The timeline is unpredictable. CMS states 60 days, but 90-120 days is common, and I've seen it take 180 days in backlogs. During this gap, you're seeing Medicare patients but cannot submit claims. You can retroactively bill once approved (with the effective date tied to your application), but cash flow during the gap is zero from Medicare.

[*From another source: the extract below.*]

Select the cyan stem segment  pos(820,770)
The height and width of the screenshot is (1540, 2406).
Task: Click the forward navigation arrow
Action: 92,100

For a practice where Medicare represents 25-40% of revenue (typical for PT), that's a significant cash flow hole. Options to mitigate:

  • Submit PECOS application 90+ days before planned close date
  • Negotiate a management services agreement where the seller continues billing during transition
  • Structure the deal as a stock/equity purchase rather than asset purchase (the Medicare enrollment may transfer — but this creates tax complexity)
  • Build a cash reserve to cover 3-4 months of Medicare revenue gap

What to Pay: Valuation Benchmarks

Physical therapy practices trade within a fairly well-defined range. Based on current market data:

  • Single-clinic, owner-operated: 2.5-4.5x SDE, or 0.5-0.8x revenue
  • Multi-location group with management: 5-8x EBITDA, or 0.8-1.5x revenue
  • Specialty/niche practices (sports medicine, pelvic floor, pediatric): premium of 10-20% over general PT due to referral defensibility
  • Rehab centers with diversified services (OT, speech, PT combined): 4-7x EBITDA depending on payer mix

The variables that move the needle most: payer mix (higher commercial percentage = higher value), therapist retention track record, referral source diversity, and lease quality. A practice checking all four boxes commands the top of the range; miss two or more and you're at the bottom.

The Bottom Line

Buying a physical therapy practice is a strong investment thesis with tailwinds from demographics, payer trends, and consolidation economics. But the execution risk lives in the details: can you transfer the referral relationships, retain the therapists, assign the payer contracts, and navigate Medicare enrollment without a revenue gap? Answer those four questions convincingly and you have a deal worth doing. Fail to address even one, and you may be buying a practice that's worth significantly less the day after you close than the day before.